One thing I did while traveling was get a lot of my Rita book reading done. I don't really have a new writing pet peeve, just something I've learned about my personal reading taste. One of the categories I'm signed up to judge is romantic suspense. I'm a big mystery reader, and I love spy and action-adventure type stories, so it seemed like something right up my alley. Except I forgot about the psycho stalker serial killer books, which for some odd reason seem to be very popular in romantic suspense (I guess serial killers are hot in general, given all the flavors of CSI on TV). I must be an anti-serial killer bigot because I really don't like those books, especially the ones where the killer is obsessed with one of the main characters (usually the heroine, but I have read one where it was the hero, and that was actually even freakier).
For one thing, they really freak me out. I'm a wimp. I don't like to be scared. And because I tend to be rather solitary, the idea of a crazed stalker killer guy getting into my house or following me around can really wig me out. I saved my psycho stalker serial killer book to read on the airplane when I was surrounded by people because reading it at home alone would mean no sleep for me that night.
But another reason I'm not crazy about these books is probably the difference between mystery and suspense.

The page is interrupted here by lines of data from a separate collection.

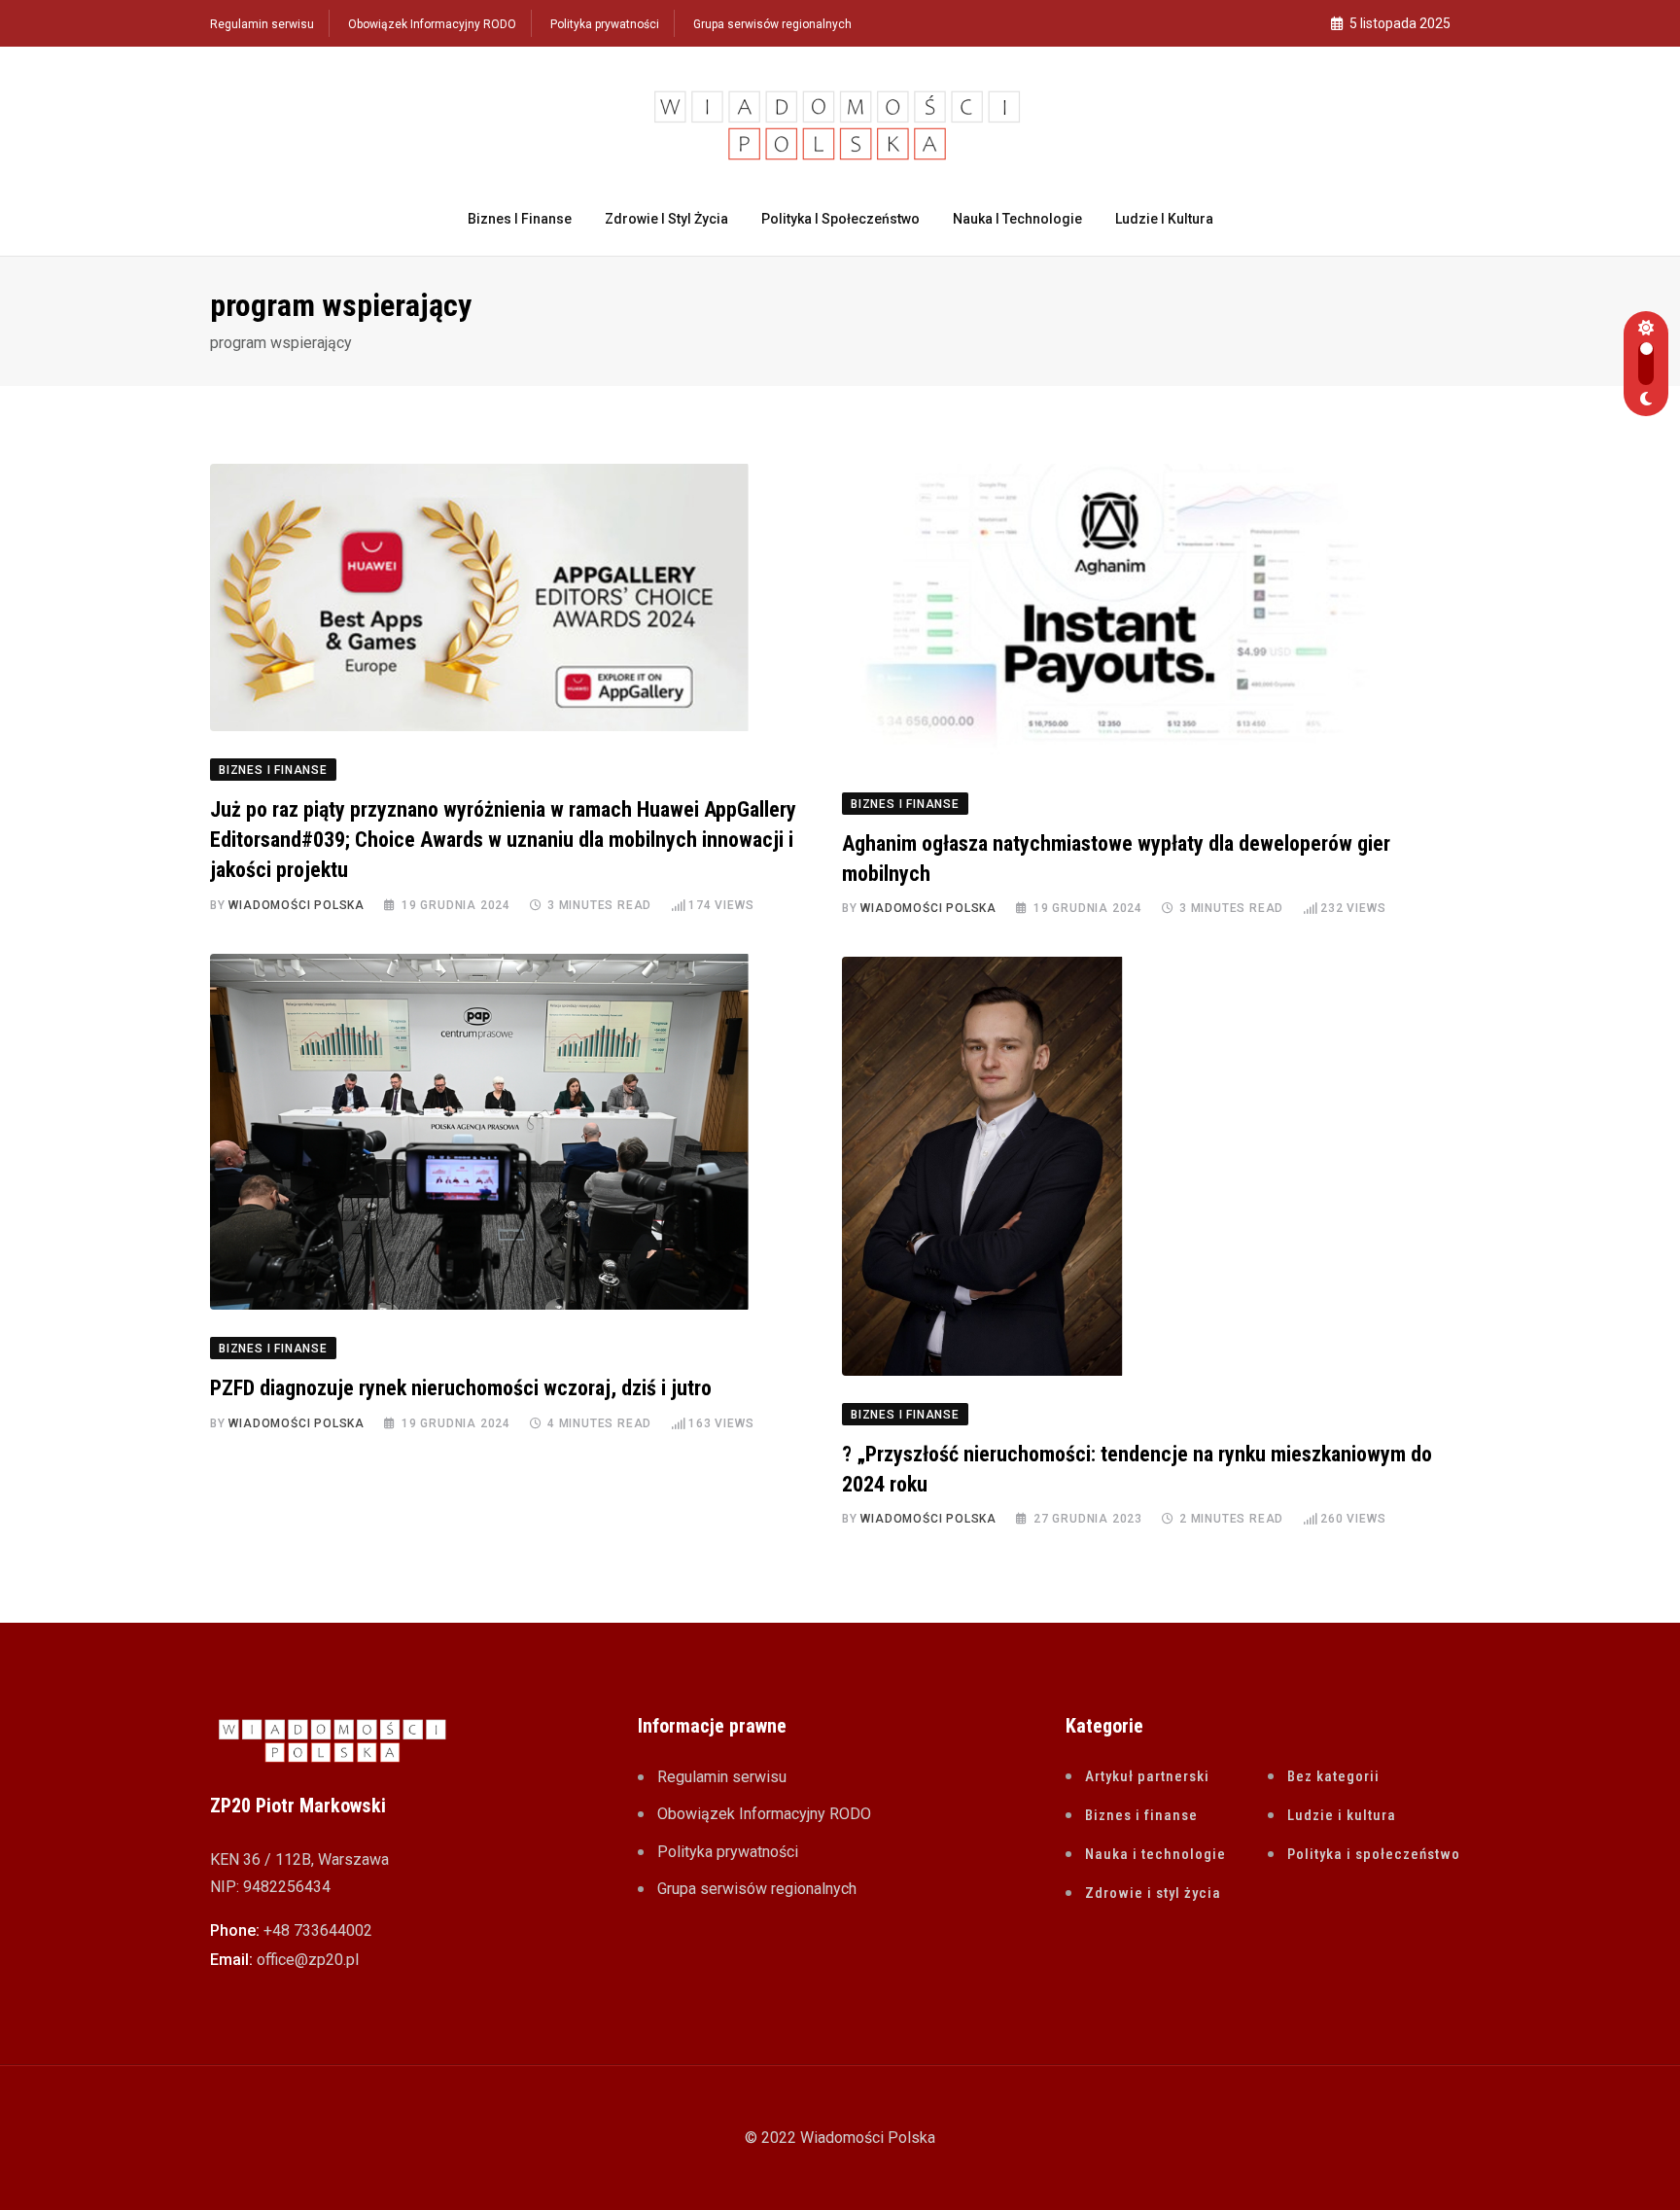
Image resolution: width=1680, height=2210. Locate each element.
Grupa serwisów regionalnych (772, 24)
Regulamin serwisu (262, 24)
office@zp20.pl (308, 1959)
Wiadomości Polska (296, 905)
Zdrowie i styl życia (666, 219)
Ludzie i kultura (1164, 219)
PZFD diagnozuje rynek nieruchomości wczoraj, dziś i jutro (461, 1388)
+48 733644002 (317, 1930)
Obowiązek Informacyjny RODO (432, 24)
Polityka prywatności (604, 24)
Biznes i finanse (520, 219)
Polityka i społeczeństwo (840, 219)
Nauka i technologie (1017, 219)
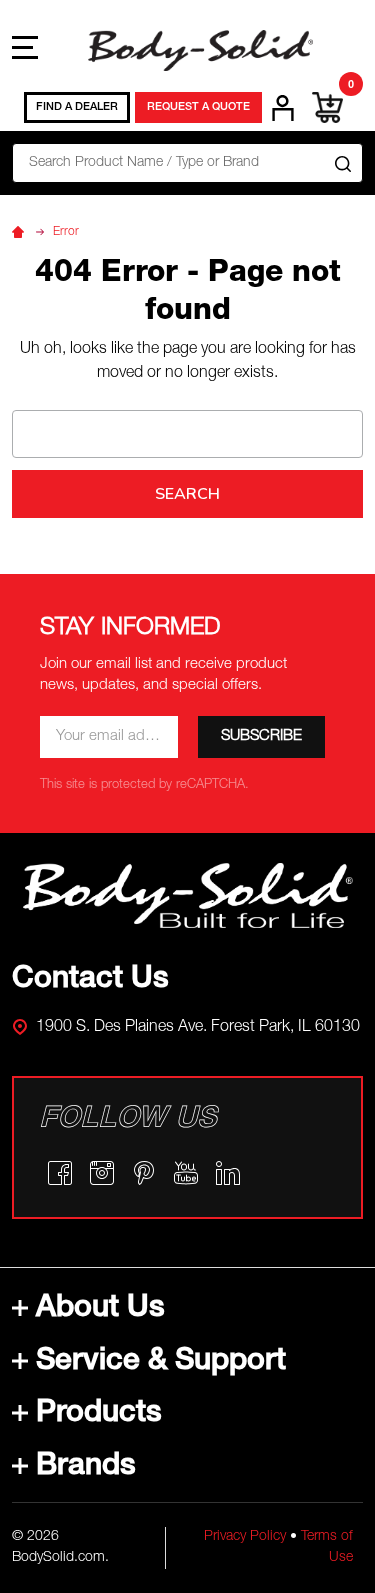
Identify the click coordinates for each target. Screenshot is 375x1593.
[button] (188, 895)
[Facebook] (60, 1173)
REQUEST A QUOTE (198, 107)
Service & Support (161, 1363)
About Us (100, 1310)
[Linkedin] (228, 1173)
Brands (86, 1468)
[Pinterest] (144, 1173)
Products (99, 1415)
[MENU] (25, 47)
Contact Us (90, 981)
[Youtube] (186, 1173)
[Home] (21, 232)
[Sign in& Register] (283, 108)
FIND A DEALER (77, 107)
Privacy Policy (245, 1537)
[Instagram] (102, 1173)
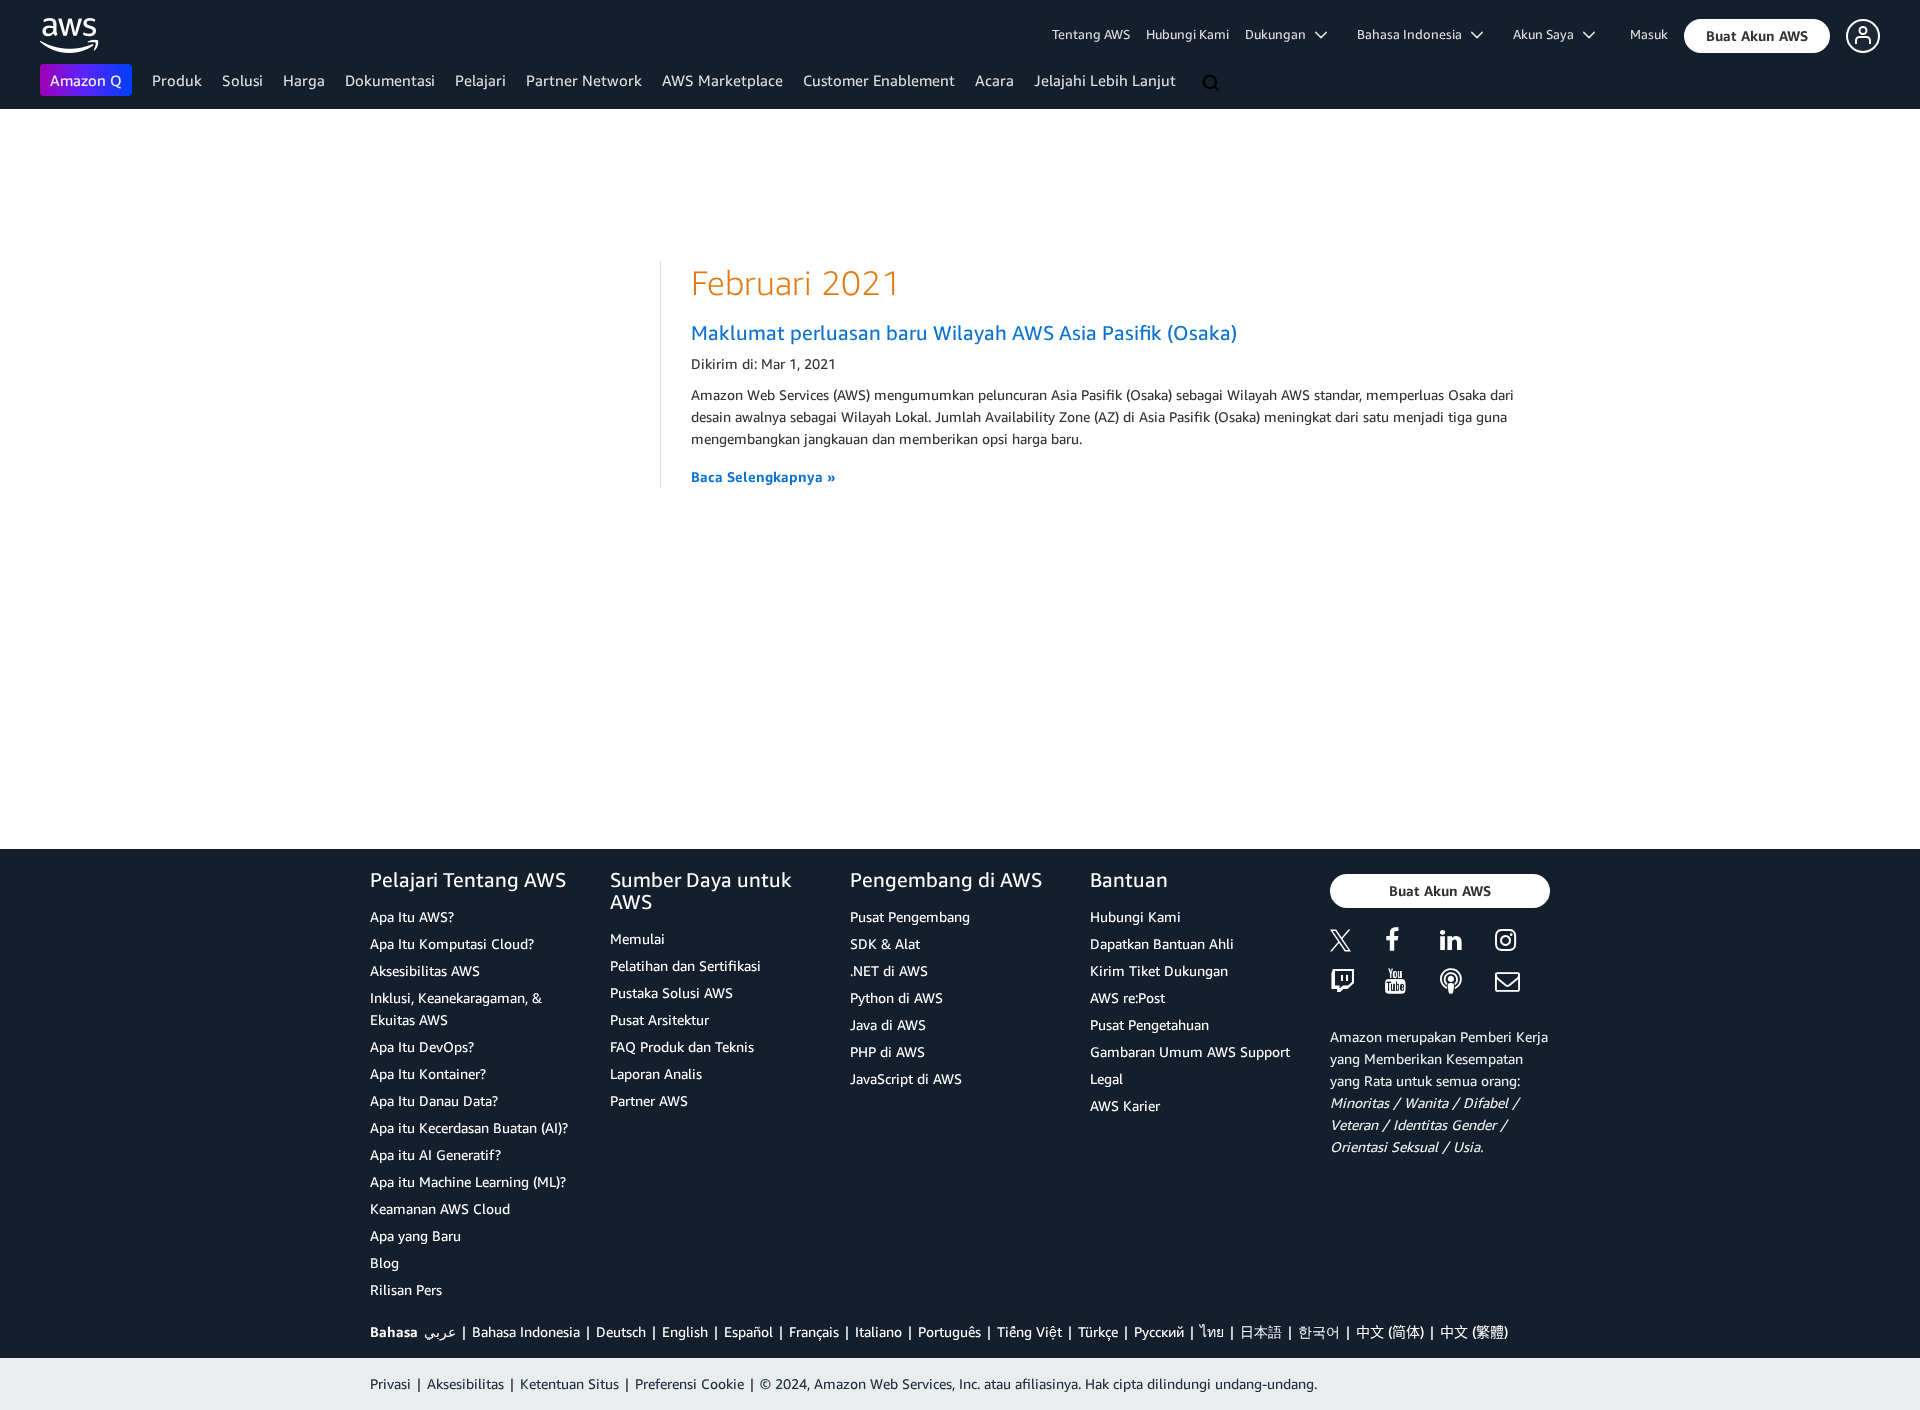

In a mystery, the big question for both the reader and the main character is "who did it?" In suspense, the reader and sometimes even the characters may know who did it and the question is how (or even if) they'll stop him. In a mystery, the reader usually doesn't have any more or less information than the sleuth has (one reason a lot of mysteries are written in first-person or in a single point of view), and part of the fun is matching wits against the sleuth. Can you figure out who did it before the detective does? But these suspense books actually put a good amount of the story in the villain's point of view, so you know who the killer is, how he's doing it and what his motives are. In the psycho stalker serial killer books, you also get a little too much info about how this person's mind works and quite often a good dose of kinky, deranged, sadistic sex (the villain often gets more sex scenes than the hero and heroine, even in a romantic suspense). I don't really like having to be in a villain's head. Plus, when you know exactly what the killer is up to, it's easy to start seeing the heroes as idiots. It may be a case of vivid hindsight, but knowing the killer and his motives and methods sometimes makes the solution to the problem and all the clues painfully obvious to me as the reader, so I get frustrated when the heroes don't see what I'm seeing. I guess that makes me a mystery reader more than a suspense reader.
Even though I avoided most of the wig-out by reading the book in a public place, there were some residual effects. I got an unexpected UPS package yesterday from a gift company, and it was quite obviously a Valentine's gift. Given that I'm not dating anyone, that made me instantly a little apprehensive (the psycho stalker serial killer always seems to start by sending gifts to the object of his obsession). It turned out to be from my editor. She'd found these really cute frog prince chocolates and couldn't resist sending them to me. They may be too cute to eat, but they're dark chocolate truffles, so I imagine I'll get over that pretty quickly.